Discurso durante a 45ª Sessão Não Deliberativa, no Senado Federal

Reflexões sobre o aumento da taxa de juros e a questão da autonomia do Banco Central.

Autor
Ideli Salvatti (PT - Partido dos Trabalhadores/SC)
Nome completo: Ideli Salvatti
Casa
Senado Federal
Tipo
Discurso
Resumo por assunto
POLITICA ECONOMICO FINANCEIRA.:
  • Reflexões sobre o aumento da taxa de juros e a questão da autonomia do Banco Central.
Aparteantes
João Capiberibe.
Publicação
Publicação no DSF de 26/04/2005 - Página 10088
Assunto
Outros > POLITICA ECONOMICO FINANCEIRA.
Indexação
  • ANALISE, POLITICA ECONOMICO FINANCEIRA, AUMENTO, TAXAS, JUROS, CONTENÇÃO, INFLAÇÃO, ORIGEM, ACRESCIMO, PREÇO, SERVIÇOS PUBLICOS, CONTRATO, EPOCA, PRIVATIZAÇÃO, EMPRESA, TELEFONIA, ENERGIA, TRANSPORTE, IMPORTANCIA, DEBATE, EFICACIA, DISCUSSÃO, POLITICA FISCAL, AMPLIAÇÃO, CREDITOS, REGISTRO, DADOS, MELHORIA, SITUAÇÃO, CONSUMIDOR.
  • QUESTIONAMENTO, PEDIDO, AUTONOMIA, BANCO CENTRAL DO BRASIL (BACEN).
  • SAUDAÇÃO, ASSINATURA, PRESIDENTE DA REPUBLICA, PROGRAMA, CREDITOS, MICROEMPRESA, PESSOA FISICA, INVESTIMENTO, PRODUÇÃO, AMPLIAÇÃO, ACESSO, REDUÇÃO, JUROS.

A SRª IDELI SALVATTI (Bloco/PT - SC. Pronuncia o seguinte discurso. Sem revisão da oradora.) - Sr. Presidente, Srªs e Srs. Senadores, na semana que passou, obtivemos a oitava alta consecutiva da taxa básica de juros. O Copom determinou o aumento em mais 0,25%. Portanto, a taxa Selic foi para 19,5%. E a reação foi quase unânime, houve uma gritaria geral neste País em todos os cantos. Houve quase uma unanimidade, com todos reclamando da elevação da taxa de juros.

Todo o debate que aflora com essas consecutivas altas da taxa de juros leva-nos a fazer uma profunda reflexão. Vários economistas e analistas têm trazido o questionamento de que o aumento consecutivo da taxa de juros como mecanismo de controle da inflação é duvidoso quanto à sua eficácia, quando sabemos que boa parte do crescimento da inflação tem-se dado significativamente, no último período, pelo aumento de preços administrados - os famosos preços dos serviços públicos, como energia, telefonia, transporte. E muitos desses preços estão presentes nos acordos, nos contratos oriundos ainda da época da privatização.

• **DADOS PARA ANÁLISE**
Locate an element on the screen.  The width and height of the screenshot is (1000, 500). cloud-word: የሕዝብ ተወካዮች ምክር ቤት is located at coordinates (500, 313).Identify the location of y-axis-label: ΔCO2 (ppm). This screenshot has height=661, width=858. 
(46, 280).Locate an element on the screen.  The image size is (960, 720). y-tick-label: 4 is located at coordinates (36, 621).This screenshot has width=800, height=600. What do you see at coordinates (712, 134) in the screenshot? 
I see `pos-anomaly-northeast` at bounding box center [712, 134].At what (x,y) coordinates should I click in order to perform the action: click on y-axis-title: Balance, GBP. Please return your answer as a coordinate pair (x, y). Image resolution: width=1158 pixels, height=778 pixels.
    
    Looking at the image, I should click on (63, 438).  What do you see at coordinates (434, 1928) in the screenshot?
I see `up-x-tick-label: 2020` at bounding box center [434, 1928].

• **ATIVIDADES PROPOSTAS**
(a) Segundo o discurso, qual passou a ser o valor da taxa Selic após o aumento determinado pelo Copom?
(b) Transcreva o trecho do discurso que vai de "Discurso durante a" até "Partido dos Trabalhadores/SC)".

• **GABARITO**
(a) A taxa Selic foi para 19,5%.

(b)
Discurso durante a 45ª Sessão Não Deliberativa, no Senado Federal

Reflexões sobre o aumento da taxa de juros e a questão da autonomia do Banco Central.

Autor
Ideli Salvatti (PT - Partido dos Trabalhadores/SC)